They're going to attempt to push through the jetlag after their +15 hour flight and hope to explore, shop and see some sights in the old quarter. We decide we wanted to see the water puppet theatre that's famous in this area and decide to head over to buy our tickets, which cost roughly $5 per person. We at first were going to go the following evening, but changed our minds and bought tickets for the 8pm show. Then, we visit the illustrious Ngoc Son Temple or 'Temple of the Jade Mountain' which is dedicated to a war hero who defeated Kublai Khan's army in the 13th century in their attempt to invade Vietnam. The temple built in the center of the 'Lake of the Returned Sword' or Han Kiem Lake. We venture inside the grounds of the temple and see a few frescos at the gateway of tigers and dragons. The writing on the outside appears to me to be Chinese lettering, but Vietnamese language 100 years ago looked like a Chinese script, which was later romanized. We then crossed the long red bridge and past plumeria trees and tropical bonsais towards the temple. We hang out in the gazebos overlooking the lake for a moment and venture inside the pagoda to see bronze statues, altars, ceramic dragons, large red horses, incense, fruit and food offerings, and meander throughout the compound to find a giant preserved turtle which was found in the lake weighing over 250 kg. There were only a few placarts explaining the interior of the temple. The legend of the lake stems from a Golden Turtle God being returned to the lake by an emporer who defeats the Chinese ming dynasty with his magical sword. Turtles are sacred to the lake and are auspicious to find swimming inside.
* * * * *
--- Instructions ---
- 1) From the Hanoi travel passage, list the things the writer sees inside the pagoda.
- 2) According to the Hanoi travel passage, why does the writing on the outside of the temple look like Chinese lettering?
The data that comes next is not needed.

--- Material provided ---
* * * * *
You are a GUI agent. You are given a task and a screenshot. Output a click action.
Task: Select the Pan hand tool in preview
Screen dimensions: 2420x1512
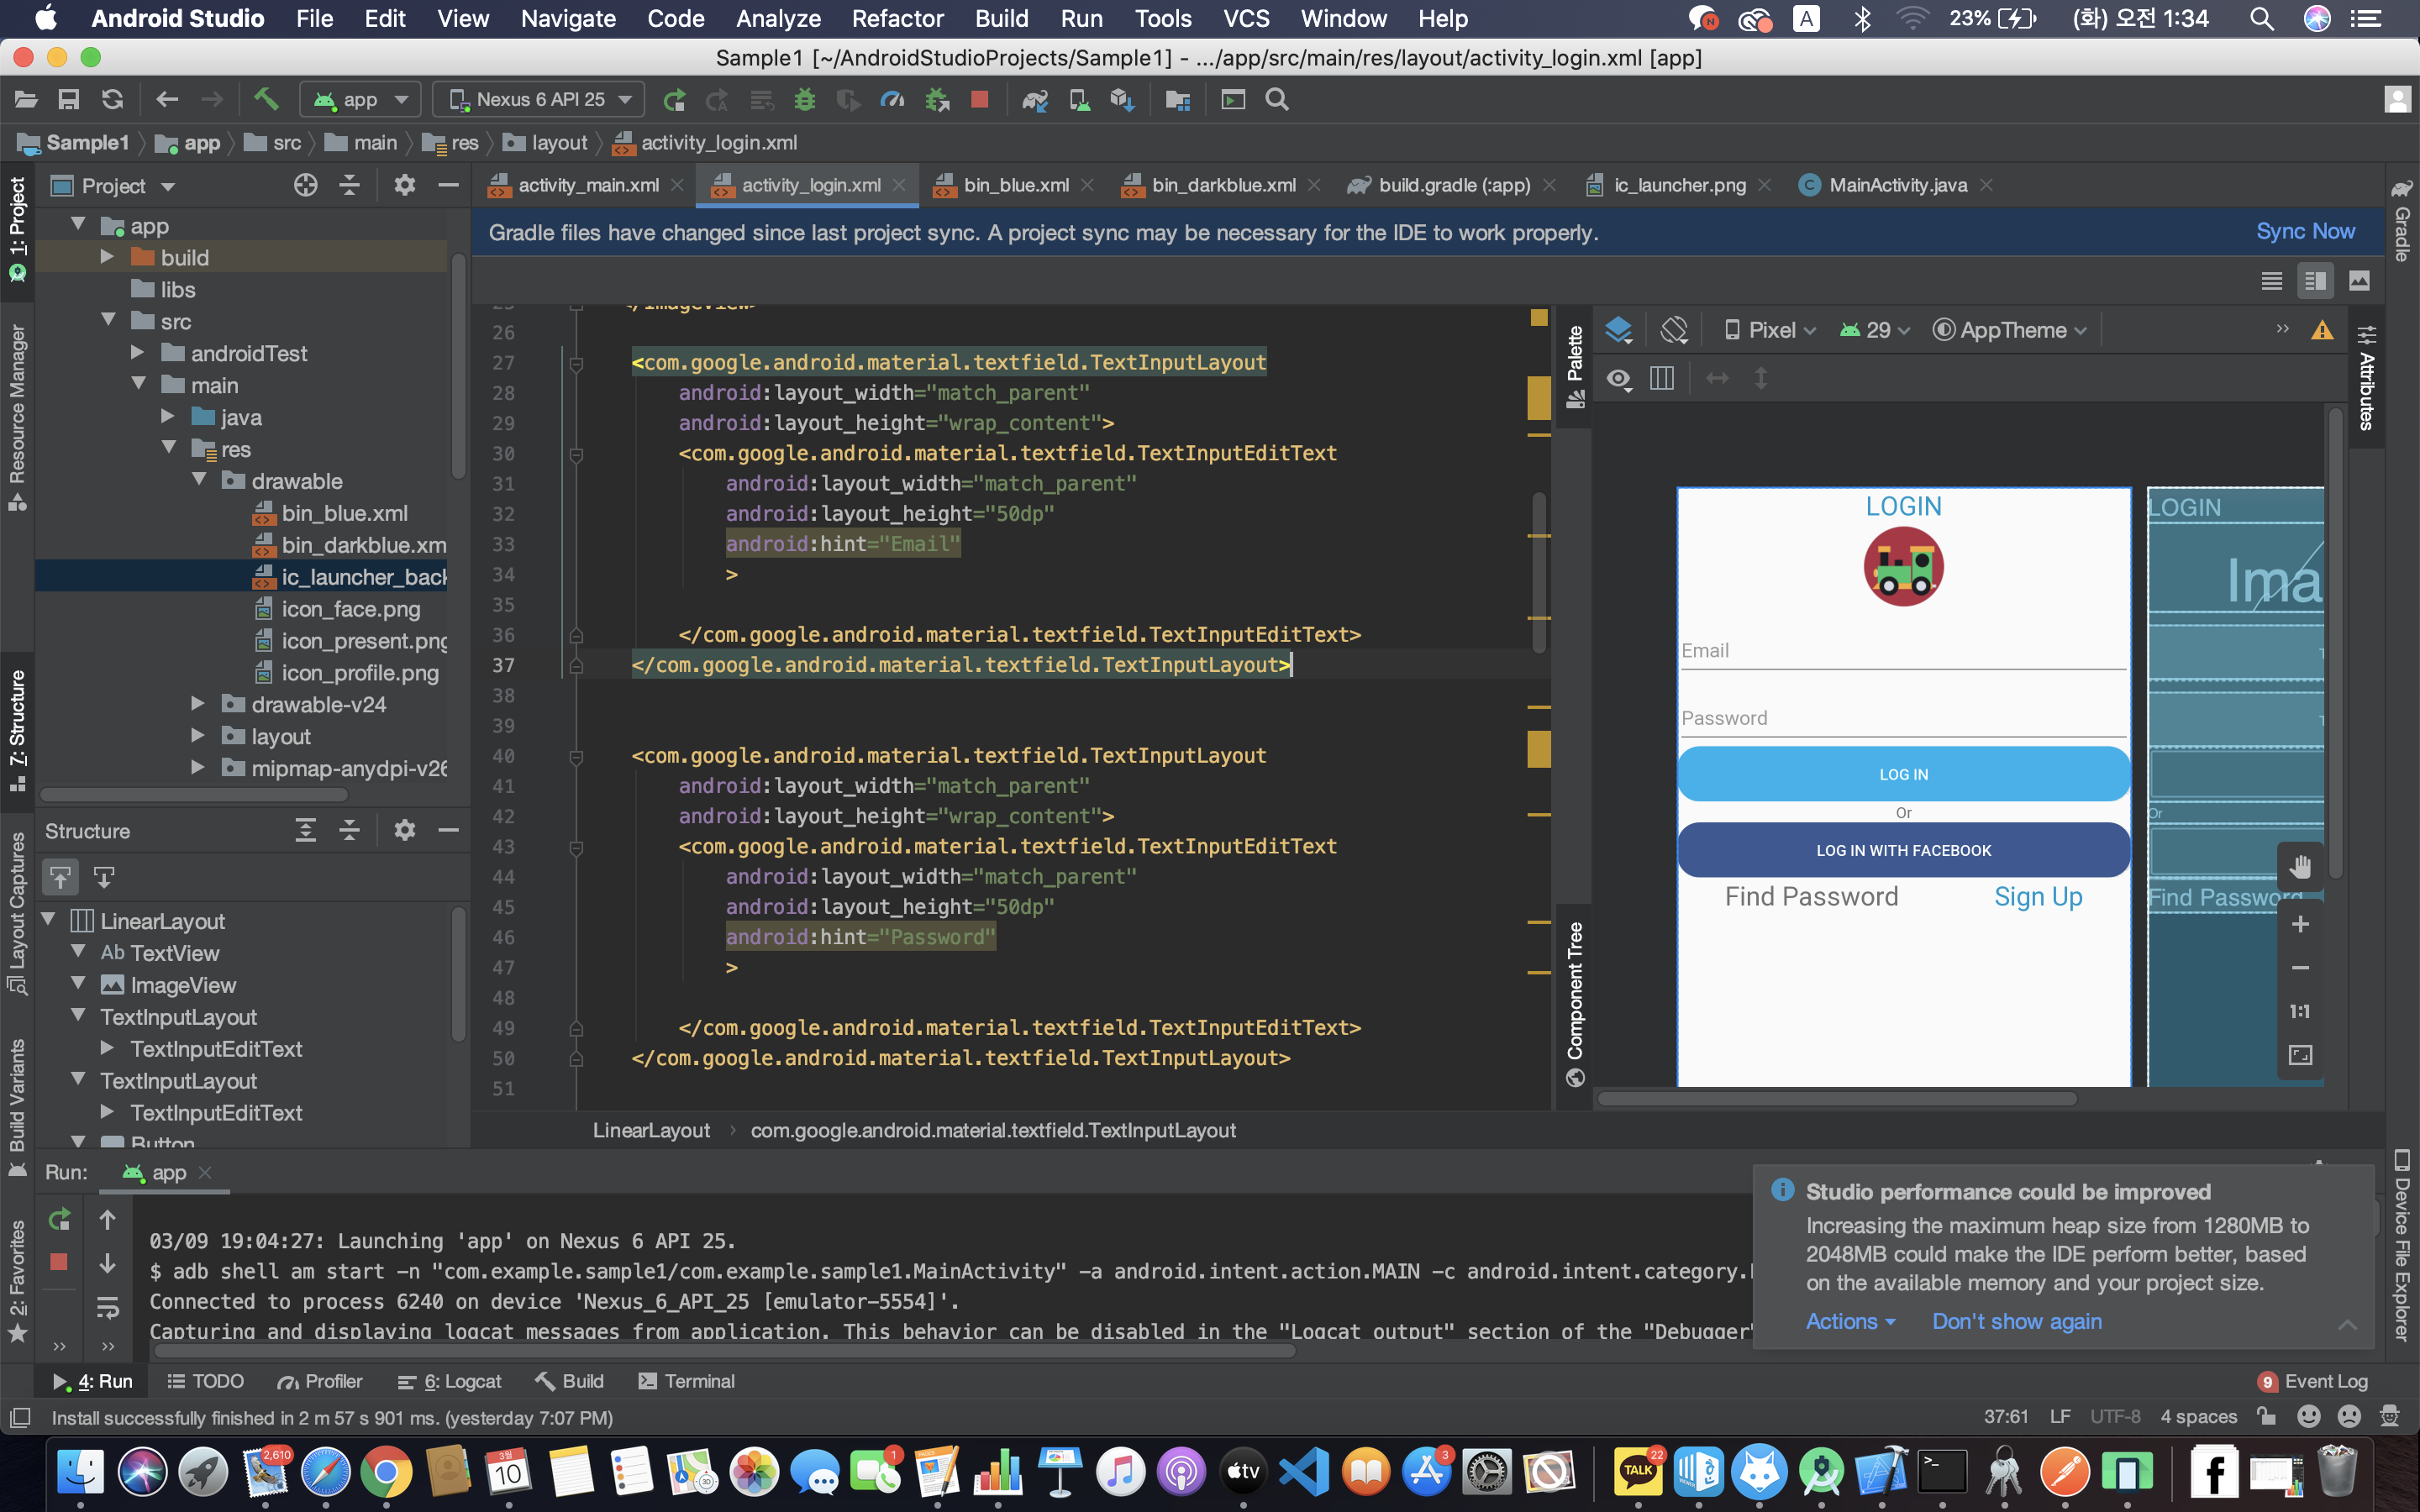(x=2300, y=867)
* * * * *
--- Solutions in order ---
- 1)
- Bronze statues
- Altars
- Ceramic dragons
- Large red horses
- Incense
- Fruit and food offerings

- 2) About 100 years ago, the Vietnamese language was written in a script that looked like Chinese. That script was later romanized, so the older writing on the temple still looks Chinese.